Island near Cabo Rojo, Puerto Rico

Isla de Ratones (Spanish for 'island of mice') also known as Cayo Ratones or Isla Ratones, is a small island located near the Joyuda Lagoon in Cabo Rojo, Puerto Rico. The island is a popular spot for snorkeling and swimming. Throughout its history, the island has functioned as a private island for farming and recreation, and an illegal dumpster. Today it is a nature reserve and, administratively, a unit of the Boquerón State Forest along with nearby Joyuda Lagoon.

==History==
The island was originally known as Piñas, Piñero Island, or Pineapple Island.
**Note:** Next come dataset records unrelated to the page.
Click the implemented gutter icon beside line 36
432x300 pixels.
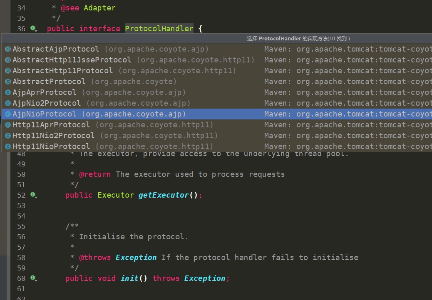[34, 28]
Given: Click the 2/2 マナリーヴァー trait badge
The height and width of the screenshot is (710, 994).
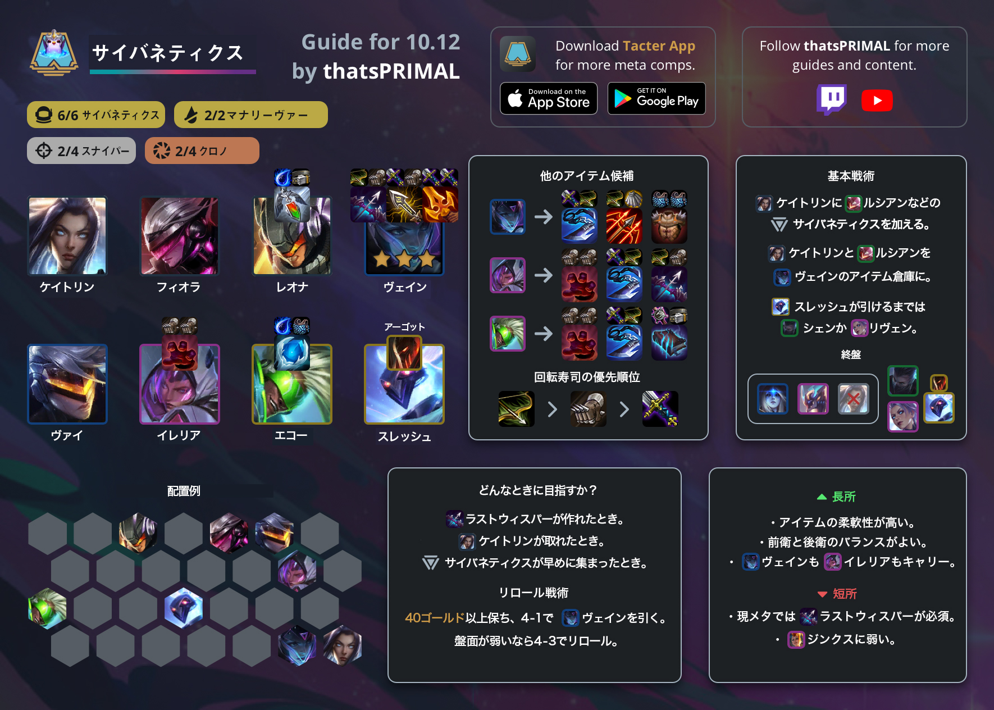Looking at the screenshot, I should click(x=250, y=115).
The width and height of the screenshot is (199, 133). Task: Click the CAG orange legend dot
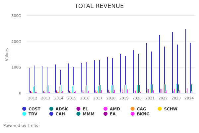coord(133,109)
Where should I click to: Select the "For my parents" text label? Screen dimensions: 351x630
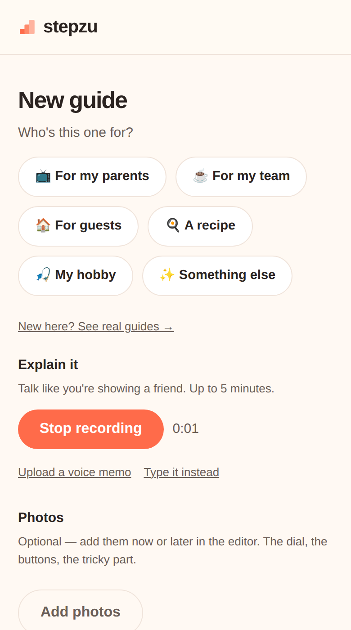(102, 176)
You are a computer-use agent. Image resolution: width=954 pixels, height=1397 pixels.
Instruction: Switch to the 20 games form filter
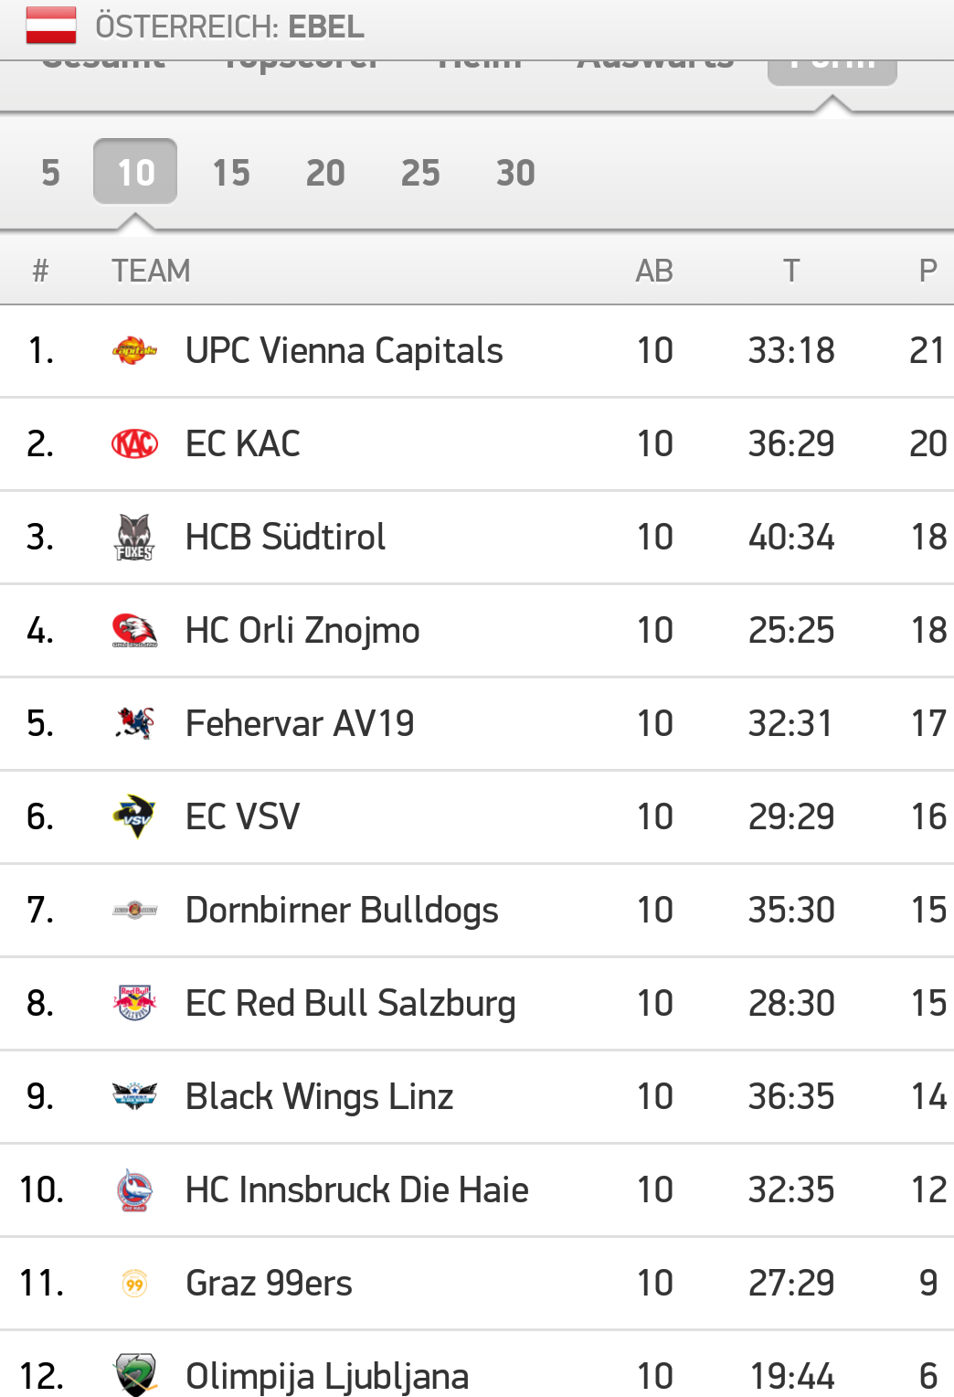point(325,173)
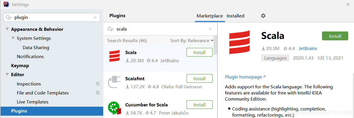Click the Cucumber for Scala icon
This screenshot has height=118, width=354.
click(114, 108)
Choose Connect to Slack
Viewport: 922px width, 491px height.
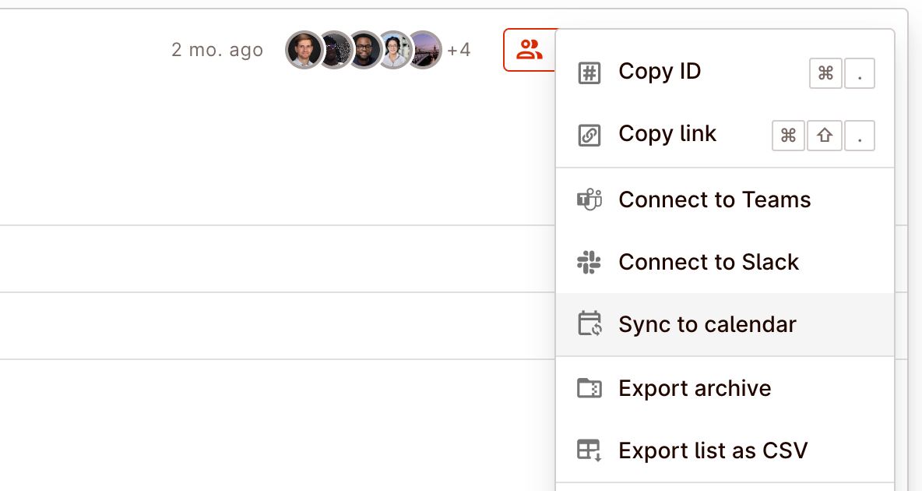click(709, 263)
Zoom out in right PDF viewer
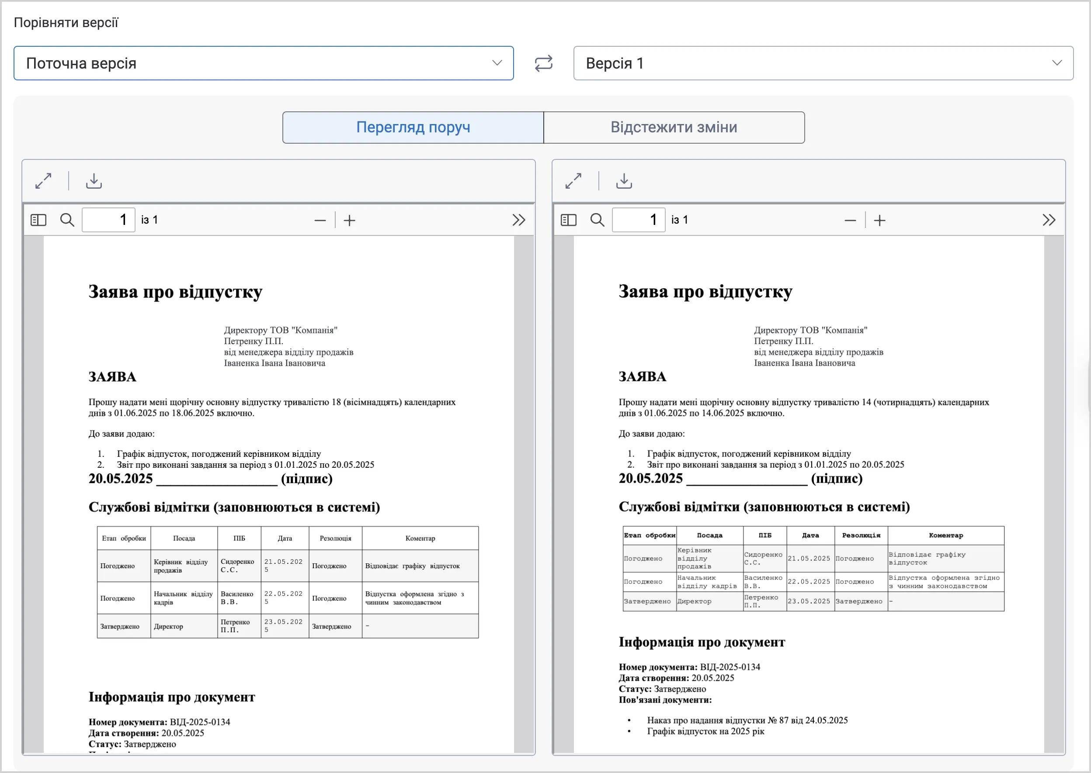 point(850,220)

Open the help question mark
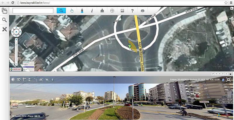[x=132, y=11]
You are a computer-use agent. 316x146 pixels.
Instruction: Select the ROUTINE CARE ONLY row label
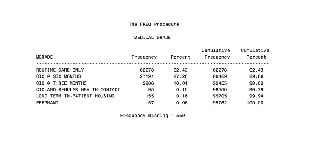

In the past, the island was used to cultivate pineapple and sugar cane crops. Later on, for years the island was abandoned and became an illegal dumpster, the reason why the residents of Joyuda began referring to it as Isla de los Ratones, due to the amount of rodents that inhabited the island.

During half of the 20th century, the then owner of the Cerveceria India, Alfonso Valdés Cobián was one of the owners and administrators in charge of the Island. During this time he began the process of cleaning it up. In 1988, the island was sold to MTV, who organized a fantasy island sweepstakes promoted by Cyndi Lauper. After several protests, nothing more was heard from MTV.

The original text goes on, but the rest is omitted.